Pemikiran Gusti Abdul Muis, di satu sisi, menampilkan pengaruh dari ‘tradisi’ dalam pemikiran Islam Banjar (Gusti Abdul Muis adalah urang Martapura) dan pemikiran modernis di sisi lain. Beliau berargumen bahwa Islam mengenal tasawuf, namun termanifestasi dalam ajaran Islam soal tazkiyatun nafs. Dengan demikian, beliau berkesimpulan bahwa tasawuf tidak perlu dihindari dalam Islam, namun ia juga tidak perlu dicampur-adukkan dengan perkara ibadah.


Meskipun demikian, kita juga tidak bisa melupakan satu fakta bahwa ada kontestasi pemikiran ‘tradisionalis’ dengan ‘modernis’ –atau ‘Kaum Tuha’ dan ‘Kaum Muda’– di Banjar. Hal demikian mestinya disikapi dengan wajar. Keduanya menampilkan dua wajah berbeda dari ‘Islam Banjar’ yang semestinya menjadi kekayaan khasanah budaya dan intelektual kita.


Hal yang terpenting di masa depan adalah mengedepankan dialog atas hal-hal yang bisa didialogkan serta mengedepankan sikap tasamuh -saling memahami- atas perbedaan sehingga tidak menimbulkan perselisihan.

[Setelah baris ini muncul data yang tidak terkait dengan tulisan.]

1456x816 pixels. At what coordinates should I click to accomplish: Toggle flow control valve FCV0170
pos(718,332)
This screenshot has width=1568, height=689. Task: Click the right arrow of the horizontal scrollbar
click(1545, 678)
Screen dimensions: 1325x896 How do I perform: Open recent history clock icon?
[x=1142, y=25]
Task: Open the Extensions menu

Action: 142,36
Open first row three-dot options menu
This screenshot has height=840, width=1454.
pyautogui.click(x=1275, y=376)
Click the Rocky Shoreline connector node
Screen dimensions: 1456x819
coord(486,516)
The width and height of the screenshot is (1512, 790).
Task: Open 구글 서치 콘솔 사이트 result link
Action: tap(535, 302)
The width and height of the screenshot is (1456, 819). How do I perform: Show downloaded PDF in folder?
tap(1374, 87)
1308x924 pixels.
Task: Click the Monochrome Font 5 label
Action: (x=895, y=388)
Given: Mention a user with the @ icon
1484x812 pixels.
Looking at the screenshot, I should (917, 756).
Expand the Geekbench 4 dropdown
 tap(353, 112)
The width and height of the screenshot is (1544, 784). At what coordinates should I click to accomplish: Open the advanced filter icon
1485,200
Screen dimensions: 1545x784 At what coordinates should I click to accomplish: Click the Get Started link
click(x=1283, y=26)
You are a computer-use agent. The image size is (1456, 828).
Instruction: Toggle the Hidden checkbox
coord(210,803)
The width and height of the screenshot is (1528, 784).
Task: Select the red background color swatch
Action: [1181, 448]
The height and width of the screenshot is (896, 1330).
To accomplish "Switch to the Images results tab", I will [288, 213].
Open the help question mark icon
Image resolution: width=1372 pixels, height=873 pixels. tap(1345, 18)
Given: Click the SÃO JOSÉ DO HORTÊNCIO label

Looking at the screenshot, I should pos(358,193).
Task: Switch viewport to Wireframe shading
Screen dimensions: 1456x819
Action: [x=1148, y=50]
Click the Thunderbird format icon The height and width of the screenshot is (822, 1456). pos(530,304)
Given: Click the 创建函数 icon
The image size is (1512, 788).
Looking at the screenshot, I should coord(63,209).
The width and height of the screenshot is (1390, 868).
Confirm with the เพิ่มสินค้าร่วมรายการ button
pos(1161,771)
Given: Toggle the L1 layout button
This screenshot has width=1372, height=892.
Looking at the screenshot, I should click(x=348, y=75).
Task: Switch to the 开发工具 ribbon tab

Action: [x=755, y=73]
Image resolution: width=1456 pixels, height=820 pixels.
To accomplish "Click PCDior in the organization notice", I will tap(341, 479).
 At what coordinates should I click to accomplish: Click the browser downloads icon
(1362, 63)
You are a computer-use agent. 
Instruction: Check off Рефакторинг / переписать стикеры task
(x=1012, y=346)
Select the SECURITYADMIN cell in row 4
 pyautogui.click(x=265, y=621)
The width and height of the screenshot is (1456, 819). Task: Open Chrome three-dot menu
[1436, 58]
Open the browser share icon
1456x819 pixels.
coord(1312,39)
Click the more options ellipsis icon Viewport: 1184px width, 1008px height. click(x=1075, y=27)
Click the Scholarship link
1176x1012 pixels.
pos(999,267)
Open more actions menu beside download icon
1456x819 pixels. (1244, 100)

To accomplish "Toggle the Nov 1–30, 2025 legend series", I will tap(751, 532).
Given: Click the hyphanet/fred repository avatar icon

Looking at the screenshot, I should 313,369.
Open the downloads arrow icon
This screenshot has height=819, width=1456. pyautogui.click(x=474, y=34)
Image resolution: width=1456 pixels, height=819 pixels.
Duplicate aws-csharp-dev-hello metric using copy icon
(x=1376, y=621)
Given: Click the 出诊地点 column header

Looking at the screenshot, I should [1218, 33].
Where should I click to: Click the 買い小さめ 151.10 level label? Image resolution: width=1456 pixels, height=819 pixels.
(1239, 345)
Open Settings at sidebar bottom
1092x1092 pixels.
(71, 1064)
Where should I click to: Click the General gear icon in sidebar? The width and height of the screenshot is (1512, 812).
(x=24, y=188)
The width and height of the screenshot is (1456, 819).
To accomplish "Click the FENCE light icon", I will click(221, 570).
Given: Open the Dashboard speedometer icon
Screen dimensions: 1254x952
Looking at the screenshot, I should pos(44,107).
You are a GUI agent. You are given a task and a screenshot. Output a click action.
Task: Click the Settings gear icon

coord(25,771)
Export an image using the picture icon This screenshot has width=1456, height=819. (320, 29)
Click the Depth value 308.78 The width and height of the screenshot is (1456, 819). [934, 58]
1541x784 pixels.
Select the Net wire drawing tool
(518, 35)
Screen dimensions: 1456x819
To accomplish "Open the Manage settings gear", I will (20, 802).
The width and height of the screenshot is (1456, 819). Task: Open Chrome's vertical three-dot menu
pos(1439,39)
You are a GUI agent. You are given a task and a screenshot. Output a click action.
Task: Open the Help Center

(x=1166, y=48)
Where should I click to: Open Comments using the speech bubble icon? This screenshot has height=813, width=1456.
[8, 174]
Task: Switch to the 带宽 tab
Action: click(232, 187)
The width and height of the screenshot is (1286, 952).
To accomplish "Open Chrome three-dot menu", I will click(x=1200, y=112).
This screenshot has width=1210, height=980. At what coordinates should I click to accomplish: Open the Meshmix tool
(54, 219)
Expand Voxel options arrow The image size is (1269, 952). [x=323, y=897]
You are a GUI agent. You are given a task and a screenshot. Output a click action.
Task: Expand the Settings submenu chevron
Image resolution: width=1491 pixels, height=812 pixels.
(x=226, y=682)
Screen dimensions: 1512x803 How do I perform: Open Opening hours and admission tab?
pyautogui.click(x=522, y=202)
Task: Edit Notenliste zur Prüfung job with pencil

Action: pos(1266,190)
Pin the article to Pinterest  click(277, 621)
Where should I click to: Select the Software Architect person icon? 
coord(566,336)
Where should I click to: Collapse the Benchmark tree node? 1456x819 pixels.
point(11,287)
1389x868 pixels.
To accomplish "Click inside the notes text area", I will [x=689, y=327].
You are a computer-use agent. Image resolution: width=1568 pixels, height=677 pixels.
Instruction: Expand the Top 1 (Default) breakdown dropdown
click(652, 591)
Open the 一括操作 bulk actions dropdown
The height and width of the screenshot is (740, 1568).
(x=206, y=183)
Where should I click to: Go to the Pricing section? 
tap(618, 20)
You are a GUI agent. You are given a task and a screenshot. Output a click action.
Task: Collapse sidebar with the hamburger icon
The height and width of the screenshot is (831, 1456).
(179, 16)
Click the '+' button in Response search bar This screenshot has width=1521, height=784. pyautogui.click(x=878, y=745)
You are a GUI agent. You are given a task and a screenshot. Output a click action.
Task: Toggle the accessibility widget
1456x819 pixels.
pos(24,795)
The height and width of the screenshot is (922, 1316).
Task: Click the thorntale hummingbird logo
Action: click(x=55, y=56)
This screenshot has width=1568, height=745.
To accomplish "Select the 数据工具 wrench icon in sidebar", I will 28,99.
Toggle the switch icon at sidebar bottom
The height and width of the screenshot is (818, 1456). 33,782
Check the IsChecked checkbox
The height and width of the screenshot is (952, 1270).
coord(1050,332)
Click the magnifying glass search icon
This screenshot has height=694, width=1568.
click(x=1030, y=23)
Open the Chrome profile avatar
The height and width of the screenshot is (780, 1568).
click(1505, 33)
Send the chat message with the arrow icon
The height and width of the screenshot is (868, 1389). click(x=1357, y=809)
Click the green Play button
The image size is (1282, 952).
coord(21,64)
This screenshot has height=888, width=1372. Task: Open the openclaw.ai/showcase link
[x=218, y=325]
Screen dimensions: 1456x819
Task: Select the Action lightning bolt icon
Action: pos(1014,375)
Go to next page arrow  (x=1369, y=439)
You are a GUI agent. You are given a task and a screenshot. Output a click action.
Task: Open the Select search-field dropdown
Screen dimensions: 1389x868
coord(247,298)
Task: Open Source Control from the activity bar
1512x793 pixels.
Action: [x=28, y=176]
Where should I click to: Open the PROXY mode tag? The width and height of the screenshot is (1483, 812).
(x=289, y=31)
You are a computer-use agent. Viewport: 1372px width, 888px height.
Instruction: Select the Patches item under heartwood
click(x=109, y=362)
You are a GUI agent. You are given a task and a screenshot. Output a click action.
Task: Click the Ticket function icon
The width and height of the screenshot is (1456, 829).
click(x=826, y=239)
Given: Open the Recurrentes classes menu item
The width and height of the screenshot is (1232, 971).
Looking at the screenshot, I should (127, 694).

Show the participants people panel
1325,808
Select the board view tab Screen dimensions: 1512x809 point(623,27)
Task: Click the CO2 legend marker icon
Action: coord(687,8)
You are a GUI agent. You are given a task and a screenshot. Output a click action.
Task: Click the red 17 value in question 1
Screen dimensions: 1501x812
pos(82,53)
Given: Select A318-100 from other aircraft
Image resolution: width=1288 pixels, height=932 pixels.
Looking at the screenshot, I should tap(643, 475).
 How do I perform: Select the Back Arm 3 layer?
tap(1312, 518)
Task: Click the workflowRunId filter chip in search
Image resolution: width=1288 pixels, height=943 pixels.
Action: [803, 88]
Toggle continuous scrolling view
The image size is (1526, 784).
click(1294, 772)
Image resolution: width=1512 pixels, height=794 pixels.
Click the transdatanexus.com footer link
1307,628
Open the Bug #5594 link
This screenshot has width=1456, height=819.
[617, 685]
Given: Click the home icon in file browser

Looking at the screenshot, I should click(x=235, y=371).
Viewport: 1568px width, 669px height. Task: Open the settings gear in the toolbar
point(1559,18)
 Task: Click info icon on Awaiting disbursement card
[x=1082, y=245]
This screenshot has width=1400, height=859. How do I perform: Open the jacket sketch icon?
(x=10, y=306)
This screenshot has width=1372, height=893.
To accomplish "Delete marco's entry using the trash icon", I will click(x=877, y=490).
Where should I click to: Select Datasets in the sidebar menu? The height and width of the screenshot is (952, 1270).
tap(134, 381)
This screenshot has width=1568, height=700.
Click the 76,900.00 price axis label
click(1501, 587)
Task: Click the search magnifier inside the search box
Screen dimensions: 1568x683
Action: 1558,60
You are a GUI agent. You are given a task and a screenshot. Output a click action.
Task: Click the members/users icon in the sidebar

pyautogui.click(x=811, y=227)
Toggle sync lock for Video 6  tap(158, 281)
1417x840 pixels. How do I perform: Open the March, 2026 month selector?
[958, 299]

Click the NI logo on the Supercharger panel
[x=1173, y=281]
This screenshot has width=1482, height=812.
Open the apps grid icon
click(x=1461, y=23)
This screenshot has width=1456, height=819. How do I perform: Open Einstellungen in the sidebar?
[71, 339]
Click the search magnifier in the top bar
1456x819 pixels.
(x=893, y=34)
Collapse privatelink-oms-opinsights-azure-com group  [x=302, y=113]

Dengan posisinya sebagai bagian penting dari masyarakat Banjar, ke depan, Muhammadiyah mempunyai peranan penting untuk membawa gagasan-gagasan modern tidak hanya di ranah keagamaan, tetapi juga muamalah duniawiyah. Pendirian beberapa amal usaha (termasuk Universitas Muhammadiyah Banjarmasin) harus didukung oleh kaderisasi intelektual generasi baru dari Persyarikatan.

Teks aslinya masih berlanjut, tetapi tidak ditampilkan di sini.